■ ASSIGNED TASK:
Please restate the following records word for word.

Collected data entries
/---
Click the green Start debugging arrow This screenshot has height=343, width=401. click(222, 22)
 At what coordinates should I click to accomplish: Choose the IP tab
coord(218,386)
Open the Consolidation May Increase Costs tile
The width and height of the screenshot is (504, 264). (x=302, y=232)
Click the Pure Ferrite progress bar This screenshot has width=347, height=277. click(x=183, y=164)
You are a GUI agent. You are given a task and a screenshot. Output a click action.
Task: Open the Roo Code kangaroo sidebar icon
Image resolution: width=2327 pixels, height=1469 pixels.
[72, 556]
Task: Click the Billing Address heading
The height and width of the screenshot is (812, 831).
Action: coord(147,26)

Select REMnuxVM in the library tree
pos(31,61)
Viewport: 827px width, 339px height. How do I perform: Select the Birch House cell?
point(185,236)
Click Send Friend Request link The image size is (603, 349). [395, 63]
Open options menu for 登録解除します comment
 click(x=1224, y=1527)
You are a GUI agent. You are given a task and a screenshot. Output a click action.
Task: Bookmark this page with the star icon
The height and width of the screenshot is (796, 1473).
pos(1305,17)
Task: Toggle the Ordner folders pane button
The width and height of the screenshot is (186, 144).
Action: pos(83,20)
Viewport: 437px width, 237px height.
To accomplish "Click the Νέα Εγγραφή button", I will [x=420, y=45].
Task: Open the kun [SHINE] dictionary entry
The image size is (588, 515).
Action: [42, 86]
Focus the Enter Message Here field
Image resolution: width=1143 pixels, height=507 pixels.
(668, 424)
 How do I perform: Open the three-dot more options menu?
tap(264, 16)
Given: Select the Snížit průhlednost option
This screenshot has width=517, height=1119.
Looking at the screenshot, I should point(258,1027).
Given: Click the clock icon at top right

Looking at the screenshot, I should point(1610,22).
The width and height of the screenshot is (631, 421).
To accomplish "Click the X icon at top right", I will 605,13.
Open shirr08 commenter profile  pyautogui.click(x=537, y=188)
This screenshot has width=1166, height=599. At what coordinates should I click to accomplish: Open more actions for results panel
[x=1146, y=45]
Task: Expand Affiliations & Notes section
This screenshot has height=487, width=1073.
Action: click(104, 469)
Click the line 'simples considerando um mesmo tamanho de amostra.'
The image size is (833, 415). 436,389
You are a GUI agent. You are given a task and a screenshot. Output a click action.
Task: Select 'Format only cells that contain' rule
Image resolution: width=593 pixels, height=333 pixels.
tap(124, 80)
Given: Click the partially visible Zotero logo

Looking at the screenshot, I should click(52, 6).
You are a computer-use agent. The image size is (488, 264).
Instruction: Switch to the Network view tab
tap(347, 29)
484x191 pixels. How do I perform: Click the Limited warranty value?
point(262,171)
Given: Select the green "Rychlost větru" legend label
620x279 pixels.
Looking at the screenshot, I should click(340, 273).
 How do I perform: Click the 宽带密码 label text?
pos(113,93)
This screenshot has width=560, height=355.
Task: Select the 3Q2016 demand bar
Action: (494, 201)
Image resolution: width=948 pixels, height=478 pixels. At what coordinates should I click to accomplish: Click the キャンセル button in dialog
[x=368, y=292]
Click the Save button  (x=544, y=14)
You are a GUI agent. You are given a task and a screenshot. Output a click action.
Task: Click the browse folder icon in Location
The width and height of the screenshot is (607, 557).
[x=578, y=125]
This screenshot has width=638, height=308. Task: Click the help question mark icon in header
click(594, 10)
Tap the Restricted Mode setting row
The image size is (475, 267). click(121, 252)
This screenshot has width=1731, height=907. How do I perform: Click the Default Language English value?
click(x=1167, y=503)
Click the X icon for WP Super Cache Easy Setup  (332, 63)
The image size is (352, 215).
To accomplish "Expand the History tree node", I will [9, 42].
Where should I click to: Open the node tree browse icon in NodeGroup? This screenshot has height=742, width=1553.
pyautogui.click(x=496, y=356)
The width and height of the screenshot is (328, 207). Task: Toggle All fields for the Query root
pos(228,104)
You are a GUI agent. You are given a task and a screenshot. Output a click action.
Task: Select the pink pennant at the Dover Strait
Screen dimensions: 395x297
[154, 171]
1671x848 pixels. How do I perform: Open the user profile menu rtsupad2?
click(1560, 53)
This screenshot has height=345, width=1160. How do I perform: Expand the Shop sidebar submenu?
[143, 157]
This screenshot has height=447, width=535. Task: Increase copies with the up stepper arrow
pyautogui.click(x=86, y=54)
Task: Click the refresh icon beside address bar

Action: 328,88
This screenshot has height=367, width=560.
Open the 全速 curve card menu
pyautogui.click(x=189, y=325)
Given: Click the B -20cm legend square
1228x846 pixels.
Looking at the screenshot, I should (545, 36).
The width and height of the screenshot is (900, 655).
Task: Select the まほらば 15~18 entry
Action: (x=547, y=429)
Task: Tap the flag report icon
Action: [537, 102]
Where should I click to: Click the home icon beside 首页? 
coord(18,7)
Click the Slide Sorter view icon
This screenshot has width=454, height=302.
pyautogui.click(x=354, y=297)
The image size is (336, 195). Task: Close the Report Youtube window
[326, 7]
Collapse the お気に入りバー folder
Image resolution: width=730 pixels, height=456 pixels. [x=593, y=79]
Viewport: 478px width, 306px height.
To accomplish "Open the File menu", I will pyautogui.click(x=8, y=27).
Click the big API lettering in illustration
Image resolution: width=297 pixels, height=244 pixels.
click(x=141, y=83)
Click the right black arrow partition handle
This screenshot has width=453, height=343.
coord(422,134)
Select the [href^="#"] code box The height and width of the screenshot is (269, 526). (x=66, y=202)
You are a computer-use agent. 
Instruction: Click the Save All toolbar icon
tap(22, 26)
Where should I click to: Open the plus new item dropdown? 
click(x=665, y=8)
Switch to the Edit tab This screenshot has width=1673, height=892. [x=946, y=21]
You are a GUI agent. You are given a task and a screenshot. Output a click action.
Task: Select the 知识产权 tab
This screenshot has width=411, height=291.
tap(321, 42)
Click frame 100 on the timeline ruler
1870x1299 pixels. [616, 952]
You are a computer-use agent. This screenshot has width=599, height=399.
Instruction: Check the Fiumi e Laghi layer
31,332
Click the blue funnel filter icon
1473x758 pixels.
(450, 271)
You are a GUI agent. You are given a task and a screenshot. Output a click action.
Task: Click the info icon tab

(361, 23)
\---
■ EXERCISE ANSWER:
Click the green Start debugging arrow This screenshot has height=343, width=401. click(222, 22)
 At what coordinates should I click to accomplish: Choose the IP tab
coord(218,386)
Open the Consolidation May Increase Costs tile
The width and height of the screenshot is (504, 264). (x=302, y=232)
Click the Pure Ferrite progress bar This screenshot has width=347, height=277. click(x=183, y=164)
You are a GUI agent. You are given a task and a screenshot. Output a click action.
Task: Open the Roo Code kangaroo sidebar icon
Image resolution: width=2327 pixels, height=1469 pixels.
[72, 556]
Task: Click the Billing Address heading
The height and width of the screenshot is (812, 831).
Action: coord(147,26)

Select REMnuxVM in the library tree
pos(31,61)
Viewport: 827px width, 339px height. How do I perform: Select the Birch House cell?
point(185,236)
Click Send Friend Request link The image size is (603, 349). [395, 63]
Open options menu for 登録解除します comment
 click(x=1224, y=1527)
You are a GUI agent. You are given a task and a screenshot. Output a click action.
Task: Bookmark this page with the star icon
The height and width of the screenshot is (796, 1473).
pos(1305,17)
Task: Toggle the Ordner folders pane button
The width and height of the screenshot is (186, 144).
Action: pos(83,20)
Viewport: 437px width, 237px height.
To accomplish "Click the Νέα Εγγραφή button", I will [x=420, y=45].
Task: Open the kun [SHINE] dictionary entry
The image size is (588, 515).
Action: [42, 86]
Focus the Enter Message Here field
Image resolution: width=1143 pixels, height=507 pixels.
(668, 424)
 How do I perform: Open the three-dot more options menu?
tap(264, 16)
Given: Select the Snížit průhlednost option
This screenshot has width=517, height=1119.
Looking at the screenshot, I should point(258,1027).
Given: Click the clock icon at top right

Looking at the screenshot, I should point(1610,22).
The width and height of the screenshot is (631, 421).
To accomplish "Click the X icon at top right", I will 605,13.
Open shirr08 commenter profile  pyautogui.click(x=537, y=188)
This screenshot has width=1166, height=599. At what coordinates should I click to accomplish: Open more actions for results panel
[x=1146, y=45]
Task: Expand Affiliations & Notes section
This screenshot has height=487, width=1073.
Action: click(104, 469)
Click the line 'simples considerando um mesmo tamanho de amostra.'
The image size is (833, 415). 436,389
You are a GUI agent. You are given a task and a screenshot. Output a click action.
Task: Select 'Format only cells that contain' rule
Image resolution: width=593 pixels, height=333 pixels.
tap(124, 80)
Given: Click the partially visible Zotero logo

Looking at the screenshot, I should click(52, 6).
You are a computer-use agent. The image size is (488, 264).
Instruction: Switch to the Network view tab
tap(347, 29)
484x191 pixels. How do I perform: Click the Limited warranty value?
point(262,171)
Given: Select the green "Rychlost větru" legend label
620x279 pixels.
Looking at the screenshot, I should click(340, 273).
 How do I perform: Click the 宽带密码 label text?
pos(113,93)
This screenshot has width=560, height=355.
Task: Select the 3Q2016 demand bar
Action: (494, 201)
Image resolution: width=948 pixels, height=478 pixels. At what coordinates should I click to accomplish: Click the キャンセル button in dialog
[x=368, y=292]
Click the Save button  (x=544, y=14)
You are a GUI agent. You are given a task and a screenshot. Output a click action.
Task: Click the browse folder icon in Location
The width and height of the screenshot is (607, 557).
[x=578, y=125]
This screenshot has width=638, height=308. Task: Click the help question mark icon in header
click(594, 10)
Tap the Restricted Mode setting row
The image size is (475, 267). click(121, 252)
This screenshot has width=1731, height=907. How do I perform: Click the Default Language English value?
click(x=1167, y=503)
Click the X icon for WP Super Cache Easy Setup  (332, 63)
The image size is (352, 215).
To accomplish "Expand the History tree node", I will [9, 42].
Where should I click to: Open the node tree browse icon in NodeGroup? This screenshot has height=742, width=1553.
pyautogui.click(x=496, y=356)
The width and height of the screenshot is (328, 207). Task: Toggle All fields for the Query root
pos(228,104)
You are a GUI agent. You are given a task and a screenshot. Output a click action.
Task: Select the pink pennant at the Dover Strait
Screen dimensions: 395x297
[154, 171]
1671x848 pixels. How do I perform: Open the user profile menu rtsupad2?
click(1560, 53)
This screenshot has height=345, width=1160. How do I perform: Expand the Shop sidebar submenu?
[143, 157]
This screenshot has height=447, width=535. Task: Increase copies with the up stepper arrow
pyautogui.click(x=86, y=54)
Task: Click the refresh icon beside address bar

Action: 328,88
This screenshot has height=367, width=560.
Open the 全速 curve card menu
pyautogui.click(x=189, y=325)
Given: Click the B -20cm legend square
1228x846 pixels.
Looking at the screenshot, I should (545, 36).
The width and height of the screenshot is (900, 655).
Task: Select the まほらば 15~18 entry
Action: (x=547, y=429)
Task: Tap the flag report icon
Action: [537, 102]
Where should I click to: Click the home icon beside 首页? 
coord(18,7)
Click the Slide Sorter view icon
This screenshot has width=454, height=302.
pyautogui.click(x=354, y=297)
The image size is (336, 195). Task: Close the Report Youtube window
[326, 7]
Collapse the お気に入りバー folder
Image resolution: width=730 pixels, height=456 pixels. [x=593, y=79]
Viewport: 478px width, 306px height.
To accomplish "Open the File menu", I will pyautogui.click(x=8, y=27).
Click the big API lettering in illustration
Image resolution: width=297 pixels, height=244 pixels.
click(x=141, y=83)
Click the right black arrow partition handle
This screenshot has width=453, height=343.
coord(422,134)
Select the [href^="#"] code box The height and width of the screenshot is (269, 526). (x=66, y=202)
You are a computer-use agent. 
Instruction: Click the Save All toolbar icon
tap(22, 26)
Where should I click to: Open the plus new item dropdown? 
click(x=665, y=8)
Switch to the Edit tab This screenshot has width=1673, height=892. [x=946, y=21]
You are a GUI agent. You are given a task and a screenshot. Output a click action.
Task: Select the 知识产权 tab
This screenshot has width=411, height=291.
tap(321, 42)
Click frame 100 on the timeline ruler
1870x1299 pixels. [616, 952]
You are a computer-use agent. This screenshot has width=599, height=399.
Instruction: Check the Fiumi e Laghi layer
31,332
Click the blue funnel filter icon
1473x758 pixels.
(450, 271)
You are a GUI agent. You are given a task and a screenshot. Output a click action.
Task: Click the info icon tab

(361, 23)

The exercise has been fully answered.